Paper Conference License Project Page


🧩 Overview

Traditional utility-based models explain what people would do; ATHENA aims to explain what people actually do.

overview

The framework has two key stages:

  1. Group-Level Symbolic Utility Discovery — LLM-guided symbolic regression discovers interpretable, group-level utility functions.
  2. Individual-Level Semantic Adaptation — personalized templates are optimized with textual gradients to capture individual preferences and constraints.

Getting Started

Prerequisites

  • Python 3.10 or newer
  • Optional local LLM runtime (e.g. Ollama) if you prefer not to use hosted APIs

Setup

git clone https://github.com/your-org/UtilitySymReg.git
cd UtilitySymReg
conda create -n athena python=3.10 -y
conda activate athena
pip install -r requirements.txt

Environment variables (export the ones that match the backends you plan to call):

Provider/Backend Variable Notes
OpenAI (--chatbot openai) OPENAI_API_KEY Required for GPT-4o/mini and any TextGrad run using the OpenAI endpoint.
Google Gemini (--chatbot gemini) GEMINI_API_KEY Required for Gemini 2.0 Flash.
Lambda Labs (--chatbot lambda) LAMBDA_API_KEY Needed for Lambda-hosted DeepSeek models and TextGrad with base_url=LAMBDA_BASE_URL.
DeepInfra (--chatbot deepinfra) DEEPINFRA_API_KEY Needed for DeepInfra-hosted DeepSeek models and TextGrad with base_url=DEEPINFRA_BASE_URL.

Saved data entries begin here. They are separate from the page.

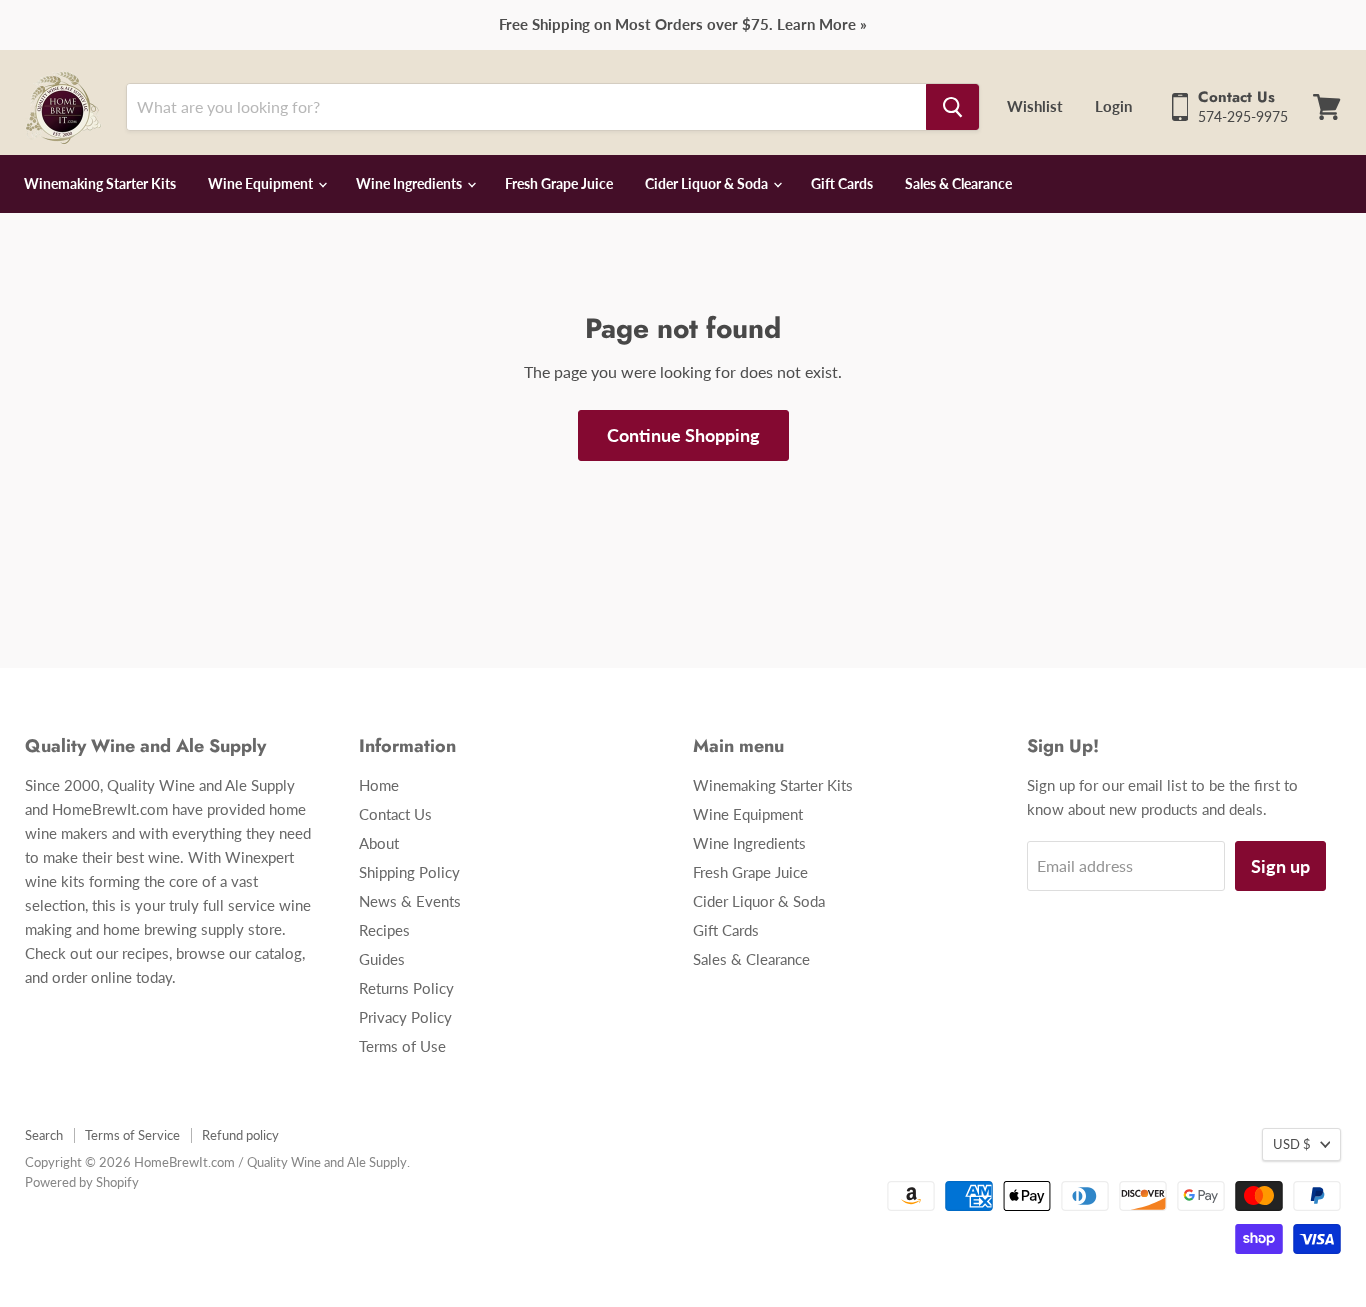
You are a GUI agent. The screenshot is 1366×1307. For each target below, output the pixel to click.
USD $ (1292, 1144)
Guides (382, 959)
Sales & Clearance (958, 183)
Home (379, 785)
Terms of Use (402, 1046)
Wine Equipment (262, 183)
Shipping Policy (409, 872)
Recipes (384, 930)
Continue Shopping (683, 435)
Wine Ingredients (410, 183)
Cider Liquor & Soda (708, 183)
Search (44, 1135)
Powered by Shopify (82, 1182)
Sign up (1280, 866)
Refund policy (240, 1135)
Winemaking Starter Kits (100, 183)
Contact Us (395, 814)
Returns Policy (406, 988)
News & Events (410, 901)
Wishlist (1035, 106)
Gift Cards (842, 183)
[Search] (952, 107)
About (379, 843)
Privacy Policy (405, 1017)
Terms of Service (132, 1135)
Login (1113, 106)
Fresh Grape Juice (559, 183)
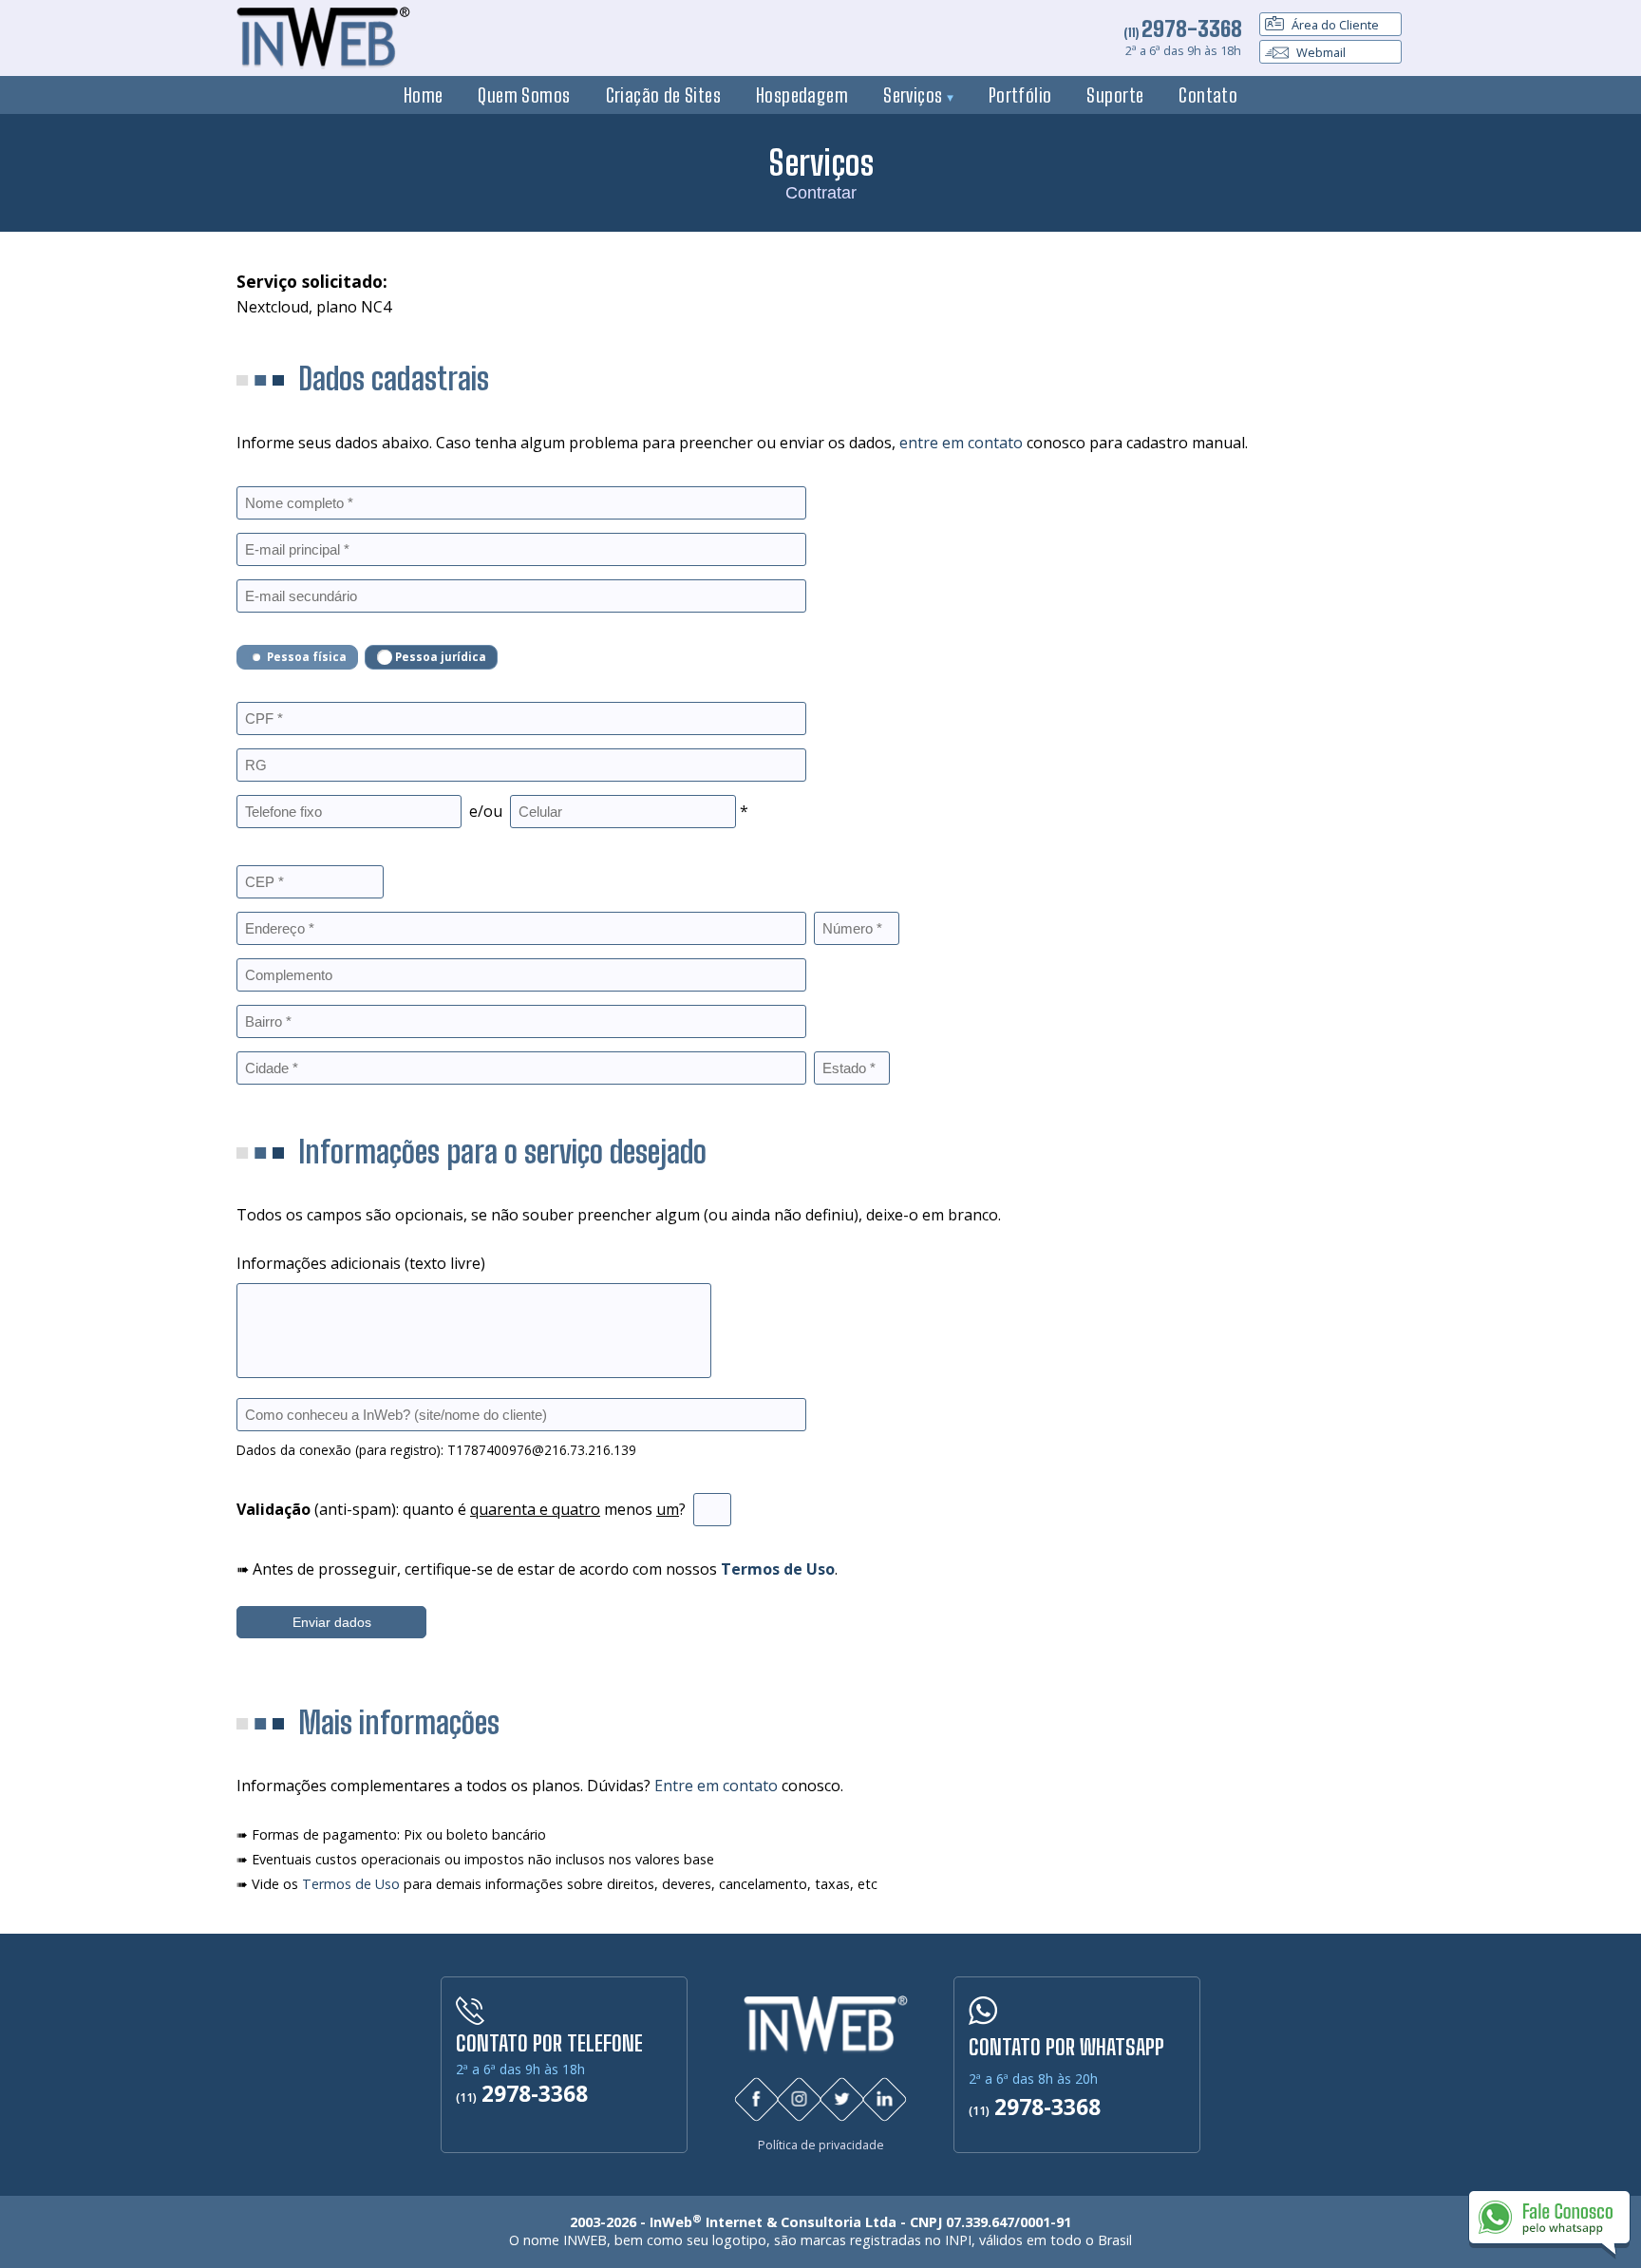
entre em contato (961, 442)
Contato (1208, 95)
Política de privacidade (821, 2145)
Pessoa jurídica (440, 657)
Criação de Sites (664, 95)
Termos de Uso (351, 1884)
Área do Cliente (1334, 24)
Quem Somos (524, 95)
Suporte (1114, 95)
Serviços (915, 95)
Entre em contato (716, 1785)
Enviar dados (331, 1622)
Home (423, 95)
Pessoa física (307, 657)
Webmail (1319, 52)
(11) (1182, 32)
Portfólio (1020, 95)
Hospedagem (802, 95)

Example setup on macOS/Linux:

export OPENAI_API_KEY="sk-..."
export GEMINI_API_KEY="AIza..."
export LAMBDA_API_KEY="lam-..."
export DEEPINFRA_API_KEY="din-..."

You can store these exports in ~/.zshrc or your preferred shell profile so they persist across sessions. Local Ollama backends expect a listening server at http://localhost:11434 (OllamaAPI); update the wrapper if your host/port differs.


Running ATHENA Pipelines

ATHENA exposes a CLI via main.py. Key parameters include the task (travel-mode or vaccine), chatbot backend, model identifier, optimisation iterations, and TextGrad steps.

Travel-mode (SwissMetro)

python main.py \
  --task travel-mode \
  --chatbot ollama \
  --model deepseek-r1:32b \
  --results-dir results-travel \
  --persona-csv cache/persona_travel.csv \
  --selected-pids-file data/swissmetro/selected_pids_subset_100.txt

The command performs group-level symbolic utility discovery, saves intermediate CSVs under results-travel, and optimises personalised prompts with TextGrad. Persona strings are cached to cache/persona_travel.csv to allow resumable runs.

Vaccine-choice

python main.py \
  --task vaccine \
  --chatbot deepinfra \
  --model deepseek-r1:32b \
  --results-dir results-vaccine \
  --selected-pids-file data/vaccine/selected_pids.txt

The vaccine pipeline reuses the same CLI knobs except --persona-csv, which is not required. By default the run resumes from the latest iteration found in results-vaccine and skips recomputation when final CSVs already exist.

Resuming & Customising

  • To pick up from previous progress, leave --results-dir pointing to an existing directory; the pipeline auto-detects the last completed iteration.
  • Adjust --top-k, --bottom-k, and --n-candidates to control exploration versus exploitation in symbolic search.
  • --tg-steps governs the number of TextGrad updates per individual.

Persona Cache Utility

For vaccine experiments you can pre-compute personas to avoid repeated API calls:

python save_persona.py --results-dir results-vaccine --selected-pids-file data/vaccine/selected_pids.txt

This populates results-vaccine/persona.csv, which main.py --task vaccine will reuse.


Baseline Reproduction

The baseline_model/ directory includes reference implementations for zero-shot, few-shot, and TextGrad-only baselines.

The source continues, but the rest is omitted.